While an average debt number that high is unnerving, it turns out that median debt, as Andrew Rotherham has pointed out, is much lower at $12,800. So what to make of the difference between the average and the median debt loads?
And sitting in tension with the supposed crippling cost of college is another thing everybody knows: college is a really good investment. This second bit of conventional wisdom turns out to be correct. As the Washington Post has reported, the difference in annual income between college grads and those who finish high school but never go to college is more than $20,000 per year, which translates to hundreds of thousands of dollars over the course of an earner’s lifetime. And the gap is even bigger between those with professional degrees and those high-school-only grads, at just under a $60,000 difference in annual income. To put that in perspective, as the New York Times has pointed out, the return on investment from college is greater than stocks, gold, and 10 year treasury bonds.
The president’s remarks about college highlight these conflicted feelings about the value of higher education. For example, over the summer, he told an audience in Buffalo, “A higher education is the single best investment you can make in your future...On the other hand, college has never been more expensive.” That we simultaneously believe college to be such a valuable investment and way too expensive ought to show us just how exaggerated our concerns over college debt have gotten.

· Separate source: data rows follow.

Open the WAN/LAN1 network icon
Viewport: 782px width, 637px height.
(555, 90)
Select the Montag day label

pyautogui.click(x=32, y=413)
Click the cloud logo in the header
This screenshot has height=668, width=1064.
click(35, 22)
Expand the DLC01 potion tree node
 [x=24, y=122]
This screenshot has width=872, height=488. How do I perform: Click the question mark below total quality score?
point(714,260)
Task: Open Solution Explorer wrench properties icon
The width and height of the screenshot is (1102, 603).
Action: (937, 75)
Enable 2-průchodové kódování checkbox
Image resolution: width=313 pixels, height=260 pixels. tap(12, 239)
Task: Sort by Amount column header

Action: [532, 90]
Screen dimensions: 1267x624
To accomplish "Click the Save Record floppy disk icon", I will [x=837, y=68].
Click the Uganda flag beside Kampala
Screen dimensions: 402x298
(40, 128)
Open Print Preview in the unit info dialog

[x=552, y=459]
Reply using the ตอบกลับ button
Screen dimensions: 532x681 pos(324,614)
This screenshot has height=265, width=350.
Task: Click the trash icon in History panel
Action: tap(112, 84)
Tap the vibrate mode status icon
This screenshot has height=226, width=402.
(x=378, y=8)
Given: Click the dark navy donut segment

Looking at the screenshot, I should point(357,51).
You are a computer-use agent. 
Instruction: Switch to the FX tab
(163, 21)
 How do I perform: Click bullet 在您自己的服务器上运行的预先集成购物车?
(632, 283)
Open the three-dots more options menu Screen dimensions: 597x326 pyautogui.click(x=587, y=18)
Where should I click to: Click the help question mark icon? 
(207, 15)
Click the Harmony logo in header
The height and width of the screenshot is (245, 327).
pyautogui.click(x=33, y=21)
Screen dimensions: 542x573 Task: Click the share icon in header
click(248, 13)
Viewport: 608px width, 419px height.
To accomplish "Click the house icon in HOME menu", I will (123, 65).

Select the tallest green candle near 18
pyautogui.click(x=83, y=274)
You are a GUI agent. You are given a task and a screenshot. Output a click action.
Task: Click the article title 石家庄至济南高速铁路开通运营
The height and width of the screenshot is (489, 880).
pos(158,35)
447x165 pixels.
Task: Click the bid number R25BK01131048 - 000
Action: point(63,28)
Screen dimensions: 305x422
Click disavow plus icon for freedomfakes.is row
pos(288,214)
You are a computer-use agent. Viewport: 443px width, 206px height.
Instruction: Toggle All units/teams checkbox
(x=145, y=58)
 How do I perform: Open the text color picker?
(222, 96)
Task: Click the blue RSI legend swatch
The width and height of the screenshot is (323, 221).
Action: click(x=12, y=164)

But if you still have some leftover anger that you would like to direct at something related to higher education, let me suggest one little-discussed feature of student loans: their treatment under bankruptcy law. Traditionally, most types of debt are forgiven when you declare bankruptcy. But that is not true for student loan debt. As Xiaoling Ang and Dalié Jiménez explain in their paper on the subject, although the inability to discharge student loans in bankruptcy has been true for federal loans for quite some time, it wasn’t the case for private student loans until 2005.
Private loans are pretty shaky business before you even begin to talk about their bankruptcy treatment. In this summer’s debate over student loan interest rates, much was made of the difference between interest rates of 3.4 percent and 6.8 percent. It is in that context that you should understand the interest rates that Ang and Jiménez cite for private loans in 2011 of between 2.98 percent and 19 percent. And many of these are variable rates. But as the authors explain, the federal government gives a loan to virtually every US citizen at a qualifying institution who asks for one and therefore uses nondischargeability to protect itself from the additional risk of default that comes with letting everyone borrow. By contrast, private lenders are free to reject potential borrowers they see as too risky and so don’t deserve the same protections in case the students they lend to default.
This combination of unfavorable repayment terms and no forgiveness in bankruptcy leaves borrowers especially vulnerable to a lifetime of debt with no possibility of escape. But when compared with the exaggerated concerns over student loan debt, that is something really worth getting angry about.